At best, it'll be a very expensive zoo.
Perhaps they could have a coupon day?
Maybe in theory, but propping up an entire ecosystem in collapse is well beyond Colossal's reach and incentives. This money and research would be better spent preventing the ecosystems from collapsing in the first place.
If we fix climate change, I could see an argument for investing in restoring the ecosystems that were destroyed. But 'de-extincting' a species without addressing the root causes of that extinction is idiocy.
Realizing this, these types will give up on re-introducing the original organism and instead create a bioengineered version that can survive in the changed world. I fear this path will not end well for us.
Oh come on, we already know the end goal is for the uber rich to be able to "hunt" a Mammoth in a small enclosure, then post tacky pics in safari clothes next to a dead one on Facebook.
> American Alsatians were first bred to create a family friendly dog breed that looks like a dire wolf. (The dire wolf is an ancient North American wolf species that became extinct around 13,000 years ago.) This dog has all the benefits of looking like a dire wolf, but it is calm and gentle enough to be a great pet. They are an intelligent, loving and gentle family dog [...]
"Has all the benefits of looking like a dire wolf" is a great phrase, and I think highly relevant to the OP article here and the disagreement I see in the HN comments between the people who think "the benefits of looking like a dire wolf" are self-evident and those who think they're non-existent. :)
It's something that perhaps has more in common with a dire wolf than extant wolves. Maybe it looks like one. Does it act like one? Do we have any way of knowing?
Here's what was actually have done according to the New Yorker article, starting with a gray wolf genome as the baseline:
After almost a year of computational genetic analysis, Colossal researchers used Crispr to make twenty edits on fourteen genes.
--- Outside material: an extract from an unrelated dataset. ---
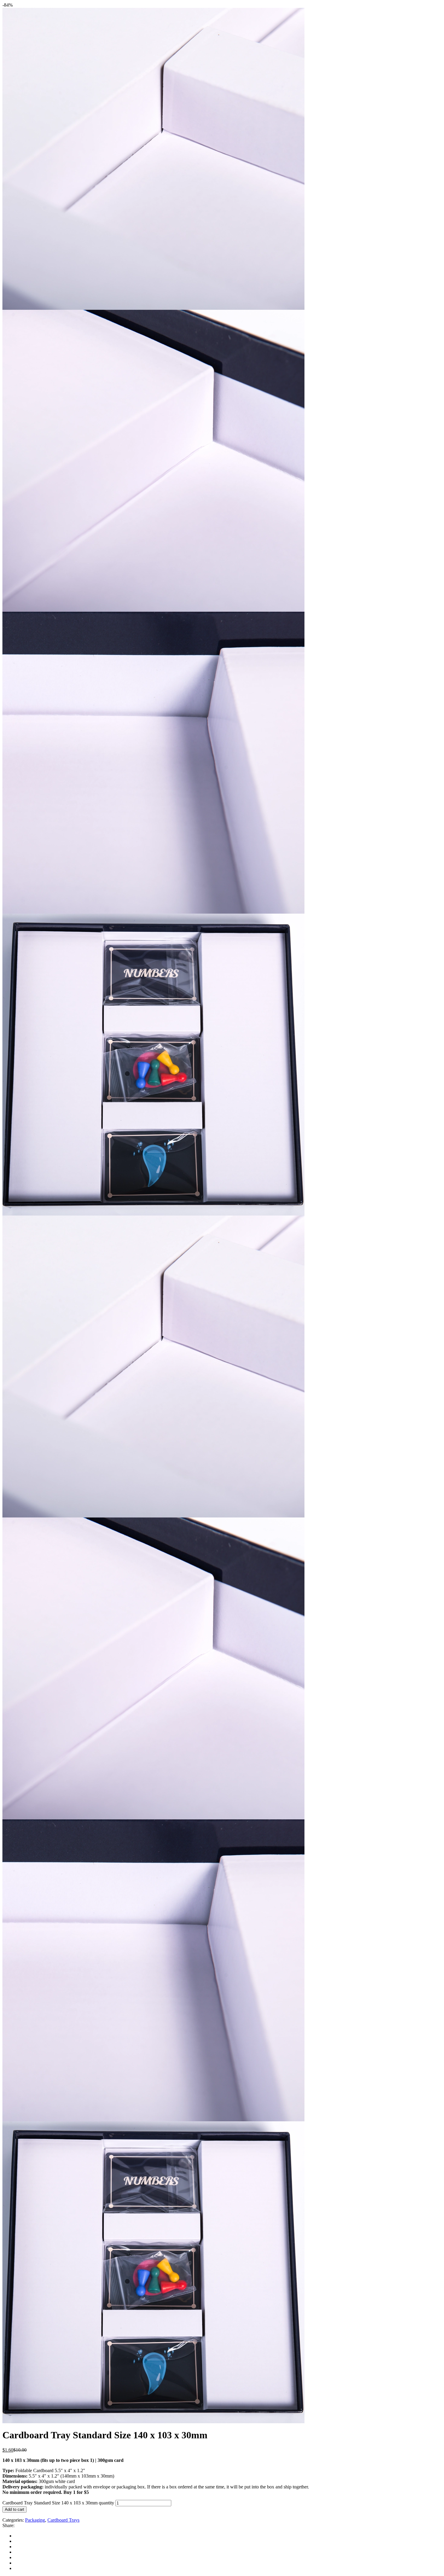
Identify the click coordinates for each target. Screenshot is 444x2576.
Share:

Fifteen edits were derived from Colossal’s study of the dire-wolf genome and five tweaks were derived from scrutiny of the gray-wolf genome.
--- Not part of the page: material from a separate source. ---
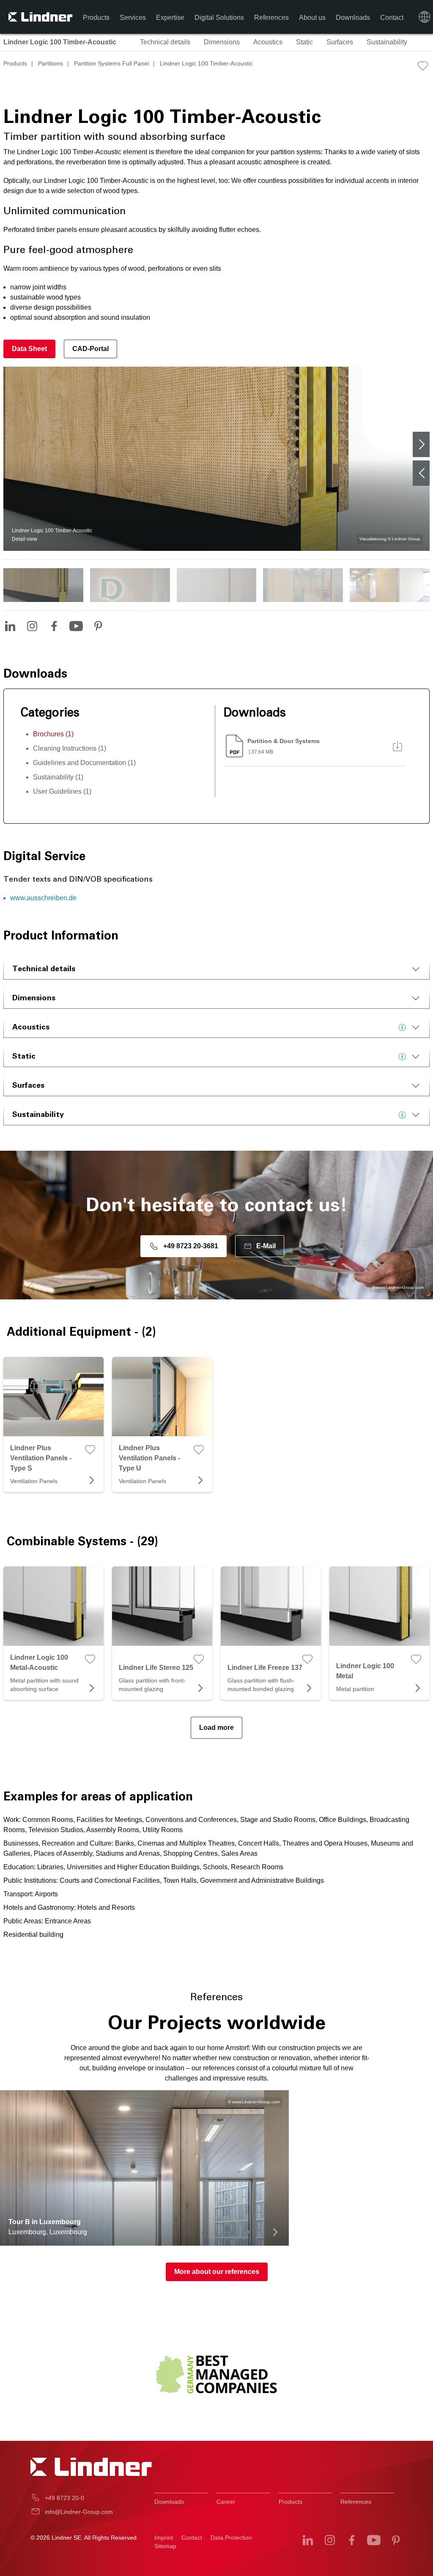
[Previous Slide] (421, 473)
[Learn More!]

20 edits and 14 genes -- clearly some related to coat color, however:
But the genes that guided coat color presented a problem: they carried with them a risk of blindness and deafness. (In humans, variations of these genes can lead to Waardenburg syndrome, which causes pigmentation deficiencies, among other problems.) So the group decided to edit a different gene that, when expressed in dogs, also codes for a lighter coat.
So the coat color alleles are NOT the dire wolf alleles.
... which begs the question: when you're doing Bene-Gesserit-style eugenics on tortoises to get the perfect specimens, what's the nature of the nature you're trying to preserve?
Humans cannot interact with the natural world without changing it, because it is the nature of life (and human life in particular) to change things. The question isn't how we don't make an impact; it's how do we manage that impact responsibly?
(I have no idea if breeding dire-wolf-alikes with genetic modification is responsible or not. Let me know if they get out of the lab and become an invasive species, I think).
Dead Comment
Only the Marketing Dept. (and some gullible-when-it-pays-to-be reporters) think they are Dire Wolves.